__Problems__
A. Set down the stretch of the offseason transcript from "But in this" through "think you've won.", word for word.
B. Answer these questions from the offseason transcript, one per line:
(i) What dollar amount does a speaker mention for spending on a mid-tier guard?
(ii) Whose negotiation does a speaker call the most important thing about the off-season?
(iii) Since what year, according to the stat cited, has the team not re-signed a player it drafted in the first three rounds?

__Passage__
------------------------------
The only exception to that
is that I'm a little bit worried
about the state of this offensive line.
But this is one of those things.
I think it's important to play this game.
Okay, what should they have done?
Who should they have signed
that they didn't with all of that cap space?
There are no tackles, right?
So if you look at left tackle specifically,
there weren't any guys that came off,
like, oh, this team definitely needed to go get Tyron Smith.
There are guys out there right now.
They can still get Charles Leno.
know, they can still get Donovan Smith that they wanted to.
And at the other guard spots, it's like, did you really want them to spend $15 million
on a mid-tier guard like some of these other teams did?
Or is it better to just roll with a mid-round pick that they had last year?
I think you could make an argument on both sides.
So overall, I'm just not as worried about the lack of urgency they showed and throwing
some of that money around the same way that some other people are.
Yeah, to me, I mean, this is boring, but the most important thing about this off-season
was winning the Christian Barmore negotiation, which you did,
knocked it out of the park.
That's a hugely team-friendly contract, and he's a great player.
And so you do what all good new regimes do,
which is that you award a player for tone-setting play,
and you set the example.
But in this case, they didn't overpay.
And this was an off-season with really good defensive tackles that got paid,
and that, for some reason, rising tide didn't lift the boat of that extension really much at all.
And so I think you've won.
all the wins so far at this point. But where we, you know, it's just can you manage to save Drake
May in the process? And the extending multiple draft picks to me is one of the reasons that I like
this offseason because that you look at it. That stat about them not resigning a player that
they drafted in the first three rounds since 2013 is one of the wildest stats I've ever come
across. Before they re-signed, Kyle Dugger, I guess Kyle Dugger was probably the first one, right? He
signed before Barmore did.
------------------------------
__Supplied information__
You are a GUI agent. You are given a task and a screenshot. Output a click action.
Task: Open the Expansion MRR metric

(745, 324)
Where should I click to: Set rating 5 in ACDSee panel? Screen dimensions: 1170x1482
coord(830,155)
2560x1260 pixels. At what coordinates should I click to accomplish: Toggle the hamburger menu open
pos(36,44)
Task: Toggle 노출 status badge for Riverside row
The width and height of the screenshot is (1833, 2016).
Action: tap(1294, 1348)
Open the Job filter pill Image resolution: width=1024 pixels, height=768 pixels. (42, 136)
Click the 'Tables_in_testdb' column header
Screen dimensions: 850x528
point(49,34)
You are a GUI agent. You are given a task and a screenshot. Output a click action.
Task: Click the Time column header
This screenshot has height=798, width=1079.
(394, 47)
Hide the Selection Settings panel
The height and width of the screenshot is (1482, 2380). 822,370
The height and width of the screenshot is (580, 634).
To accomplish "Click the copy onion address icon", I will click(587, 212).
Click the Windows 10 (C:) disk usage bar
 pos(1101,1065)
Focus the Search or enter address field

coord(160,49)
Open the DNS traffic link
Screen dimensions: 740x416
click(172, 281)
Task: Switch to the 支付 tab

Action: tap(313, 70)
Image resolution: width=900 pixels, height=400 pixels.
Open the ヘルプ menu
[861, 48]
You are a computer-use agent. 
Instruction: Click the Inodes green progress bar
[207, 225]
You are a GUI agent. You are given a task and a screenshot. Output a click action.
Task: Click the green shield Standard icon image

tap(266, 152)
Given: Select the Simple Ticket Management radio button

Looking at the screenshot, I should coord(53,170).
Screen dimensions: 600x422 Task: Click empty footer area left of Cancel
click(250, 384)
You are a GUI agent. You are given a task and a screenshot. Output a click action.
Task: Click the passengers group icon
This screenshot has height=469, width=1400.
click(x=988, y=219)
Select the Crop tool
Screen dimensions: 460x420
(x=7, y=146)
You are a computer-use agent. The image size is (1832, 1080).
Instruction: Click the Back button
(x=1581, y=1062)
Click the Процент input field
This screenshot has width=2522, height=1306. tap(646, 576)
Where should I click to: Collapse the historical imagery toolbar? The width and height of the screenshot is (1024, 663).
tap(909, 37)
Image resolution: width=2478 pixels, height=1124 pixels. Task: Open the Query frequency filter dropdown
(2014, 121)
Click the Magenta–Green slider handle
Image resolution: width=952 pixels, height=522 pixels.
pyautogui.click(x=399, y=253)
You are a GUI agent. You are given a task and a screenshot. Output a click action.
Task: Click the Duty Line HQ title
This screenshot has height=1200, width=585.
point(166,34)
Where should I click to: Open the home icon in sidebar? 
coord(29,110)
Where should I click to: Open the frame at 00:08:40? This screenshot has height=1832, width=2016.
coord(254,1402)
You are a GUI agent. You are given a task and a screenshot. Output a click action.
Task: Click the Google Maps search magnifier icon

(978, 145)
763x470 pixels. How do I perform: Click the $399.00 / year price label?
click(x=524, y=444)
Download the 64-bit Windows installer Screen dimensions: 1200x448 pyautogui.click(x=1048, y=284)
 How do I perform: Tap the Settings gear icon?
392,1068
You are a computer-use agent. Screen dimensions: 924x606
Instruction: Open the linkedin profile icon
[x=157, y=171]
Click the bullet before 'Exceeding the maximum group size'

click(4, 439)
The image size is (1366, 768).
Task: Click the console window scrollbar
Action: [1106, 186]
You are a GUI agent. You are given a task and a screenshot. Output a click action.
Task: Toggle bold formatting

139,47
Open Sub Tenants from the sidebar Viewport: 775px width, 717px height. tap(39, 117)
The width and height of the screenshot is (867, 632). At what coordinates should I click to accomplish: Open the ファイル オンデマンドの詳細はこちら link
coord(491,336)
------------------------------
__Answers__
A.
But in this case, they didn't overpay.
And this was an off-season with really good defensive tackles that got paid,
and that, for some reason, rising tide didn't lift the boat of that extension really much at all.
And so I think you've won.

B.
(i) $15 million
(ii) Christian Barmore's
(iii) 2013